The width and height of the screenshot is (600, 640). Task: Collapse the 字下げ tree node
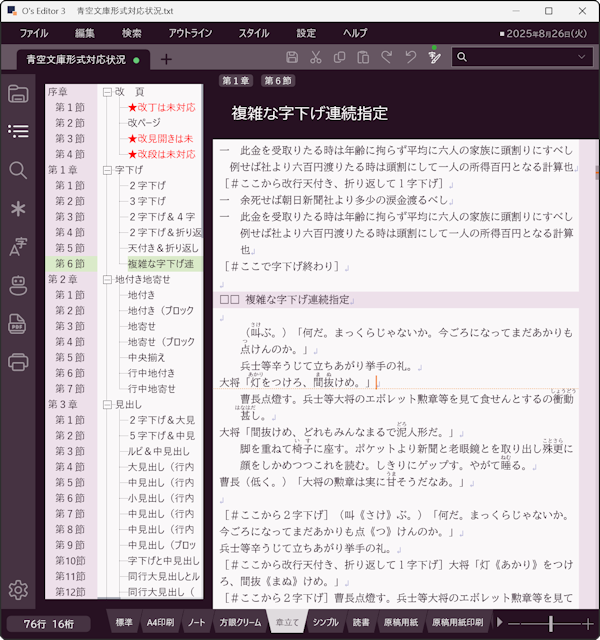107,170
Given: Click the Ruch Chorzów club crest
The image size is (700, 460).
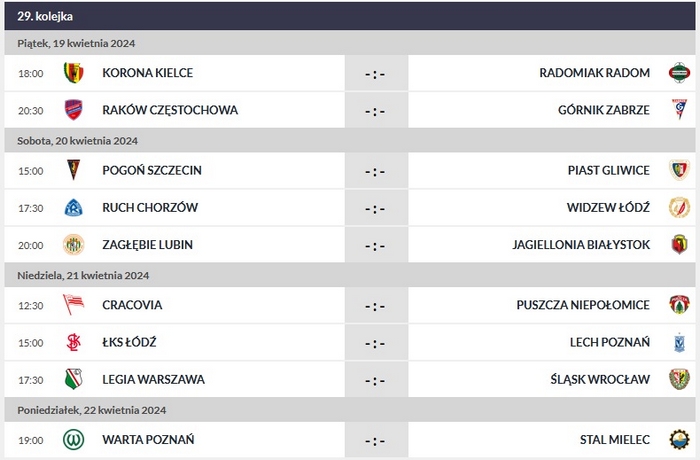Looking at the screenshot, I should [73, 208].
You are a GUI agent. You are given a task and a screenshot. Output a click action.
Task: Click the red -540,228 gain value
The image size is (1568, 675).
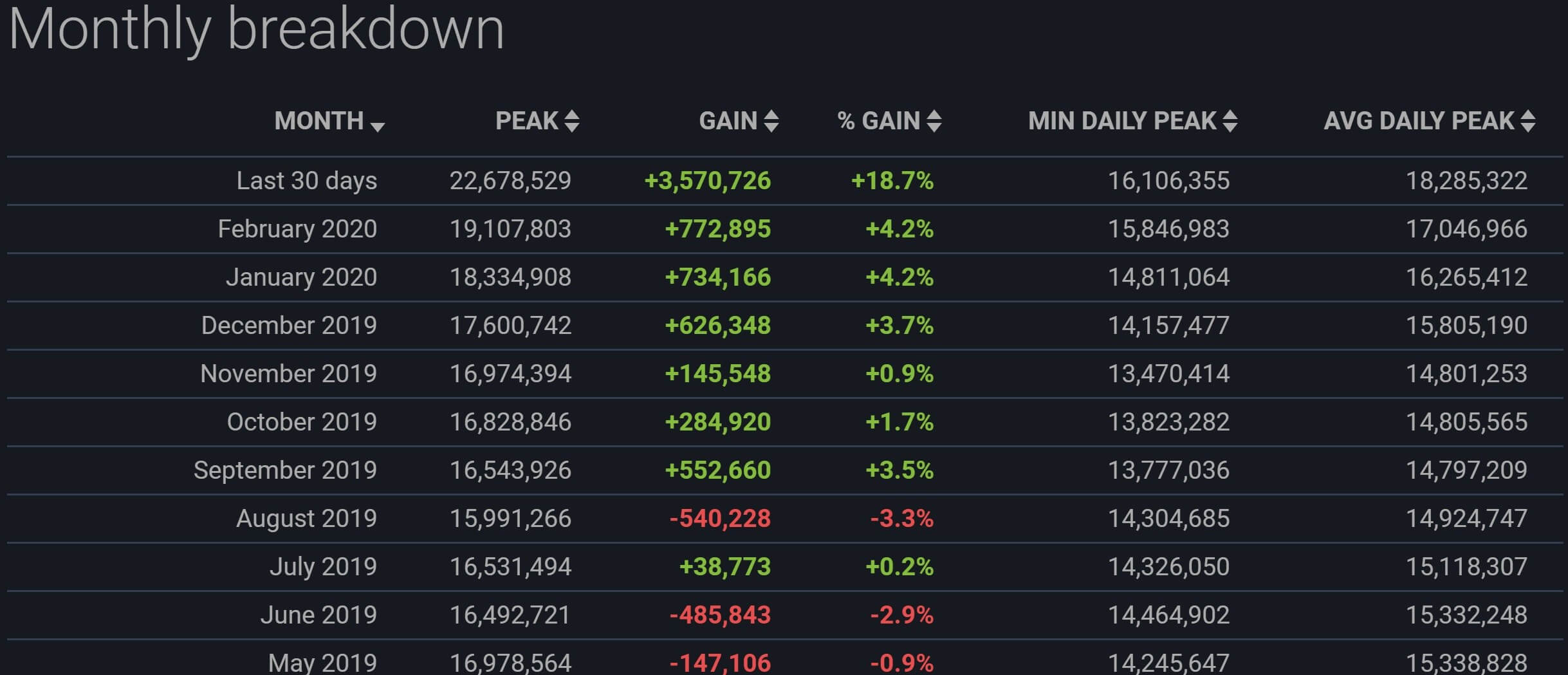click(720, 519)
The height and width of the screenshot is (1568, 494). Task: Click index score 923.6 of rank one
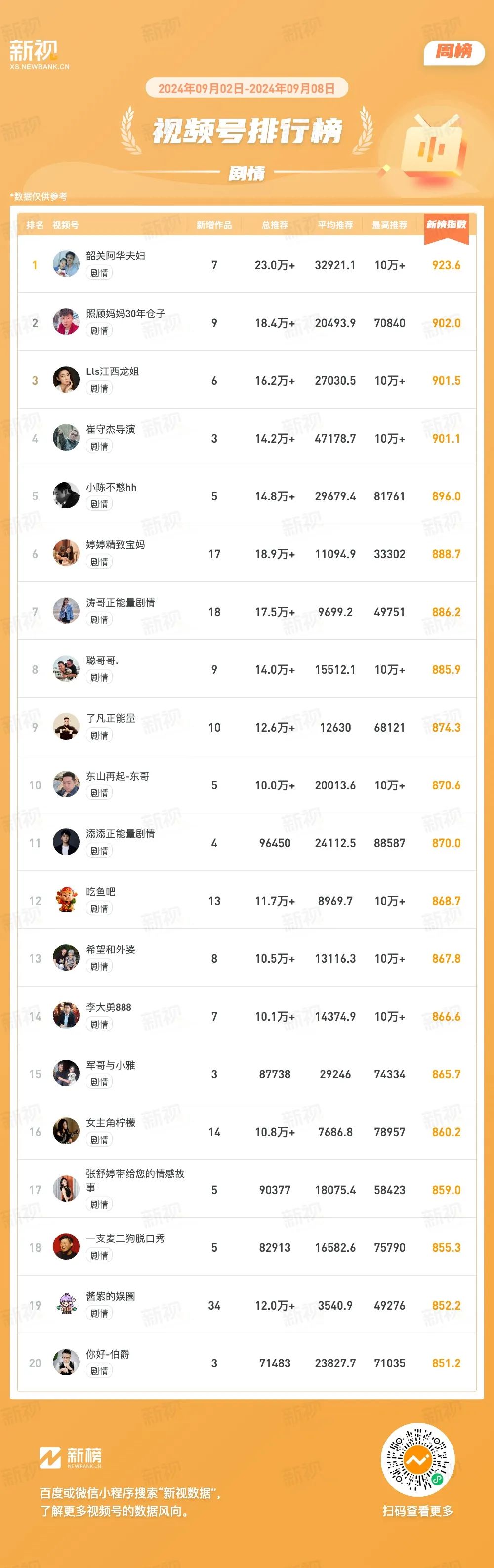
━━━━━━━━━━━━━━━━
**What to produce**:
Starting with the line that contains "The image size is (700, 460).", print every line through the end of the data exactly as written; omit all pictures and add nothing else.

**Result for this task**:
The image size is (700, 460).
Looking at the screenshot, I should [73, 208].
You are a GUI agent. You are given a task and a screenshot. Output a click action.
Task: Click the red -540,228 gain value
The image size is (1568, 675).
click(720, 519)
The height and width of the screenshot is (1568, 494). Task: Click index score 923.6 of rank one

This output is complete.